柴さんによると、ディスクガイドは音楽ファンが限られた資金の中でCDを買うための「バイヤーズガイド」として、長く機能してきた。一方で、近年は音楽聴取の主要形態がCD・ダウンロードから、定額(サブスクリプション)サービスや動画サイトなどのストリーミング形式へと移行。低コストで音楽探しができるようになったことで、「ディスクガイド不要論」も噴出したという。
「ストリーミング時代に入り、音楽が購入する対象ではなくなったときに、『ディスクガイドなんて必要ない』という見方も出ました。『聴けるものを全部聴けばいいじゃん。とにかく聴いてしまえば、その良し悪しはわかるんだから』という理屈です。それでも、結果としてガイド本が無くなることはありませんでした」
なぜ、ガイド本はなくならなかったのだろうか。柴さんは、今の時代に「音楽ガイド」が果たしている役割を次のように分析する。
「昔と比べてリリースされる作品が膨大になり、その数は指数関数的に増えています。ジャンルに関しても、00年代までは『ロック』『ヒップホップ』のようにはっきり分けられていたのが、ここ10年で作品をメイン一つのジャンルに位置付けられない派生した『ポストジャンル』が多数という状況が生まれるなど、かなり曖昧になりました。楽曲的にも、ジャンル的にも『情報爆発』が起こっている世の中において、ディスクガイドは『一つの価値観』『一つの切り口』を世に示していると言えます。あるジャンルに興味があるけどまだ詳しくない人や、若い人に『まずはここから』という入り口を示す、そういう役割を果たしているのかなと思いますね」
シンコーミュージックの播磨さんも、「サブスク時代」だからこそ発揮されるディスクガイドの強みがあると話す。

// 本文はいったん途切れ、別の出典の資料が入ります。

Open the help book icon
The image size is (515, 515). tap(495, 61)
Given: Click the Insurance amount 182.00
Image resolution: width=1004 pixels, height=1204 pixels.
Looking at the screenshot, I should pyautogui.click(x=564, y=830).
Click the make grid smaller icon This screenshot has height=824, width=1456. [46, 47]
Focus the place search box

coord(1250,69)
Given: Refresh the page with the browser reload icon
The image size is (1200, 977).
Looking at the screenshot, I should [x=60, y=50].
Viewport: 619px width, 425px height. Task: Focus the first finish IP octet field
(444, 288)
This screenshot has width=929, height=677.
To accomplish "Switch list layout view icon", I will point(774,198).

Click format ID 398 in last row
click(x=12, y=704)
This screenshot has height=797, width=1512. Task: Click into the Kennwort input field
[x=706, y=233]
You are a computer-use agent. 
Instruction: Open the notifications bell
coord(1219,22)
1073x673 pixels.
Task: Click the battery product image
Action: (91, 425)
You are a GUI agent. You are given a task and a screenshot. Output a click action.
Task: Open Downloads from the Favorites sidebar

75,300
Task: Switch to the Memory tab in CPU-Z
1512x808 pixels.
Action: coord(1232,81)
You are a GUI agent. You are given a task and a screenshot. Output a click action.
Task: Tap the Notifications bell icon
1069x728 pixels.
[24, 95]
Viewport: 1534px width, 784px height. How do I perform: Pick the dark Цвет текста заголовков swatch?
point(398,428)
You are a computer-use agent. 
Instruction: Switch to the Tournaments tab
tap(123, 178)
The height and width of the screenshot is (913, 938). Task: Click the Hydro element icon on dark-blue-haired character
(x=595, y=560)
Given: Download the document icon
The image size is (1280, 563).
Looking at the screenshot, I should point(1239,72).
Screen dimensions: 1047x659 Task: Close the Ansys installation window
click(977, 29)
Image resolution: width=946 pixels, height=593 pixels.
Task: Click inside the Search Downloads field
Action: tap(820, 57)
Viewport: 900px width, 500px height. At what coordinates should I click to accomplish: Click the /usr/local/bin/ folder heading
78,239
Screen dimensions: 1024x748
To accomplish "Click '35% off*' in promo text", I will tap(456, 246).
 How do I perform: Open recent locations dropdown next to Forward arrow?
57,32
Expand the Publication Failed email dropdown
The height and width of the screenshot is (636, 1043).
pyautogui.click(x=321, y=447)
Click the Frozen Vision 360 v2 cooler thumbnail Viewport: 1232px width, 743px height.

「今は多くの方たちがサブスクなどで音楽を聴いていらっしゃいます。そうなると、レコードやCDに比べて、最低限の情報を得ることが難しいので、多くの作品について手軽に読めるディスクガイドというのは大きな存在価値があると考えています。サブスクでは得にくい情報や、簡潔で的確な解説は、リスナーが音楽の幅を広げ、掘り下げるためにある意味とても便利なものです。かつてはレコードやCDのクレジット・解説を読みながら聴いていたのが、今ではディスクガイドを読みながらサブスクで聴く、ということかと思います」
サブスクの普及で、好きな時に「音楽探し」ができるようになったこの時代。広大な音楽の森で迷わないための「羅針盤」が、いま求められているのかもしれない。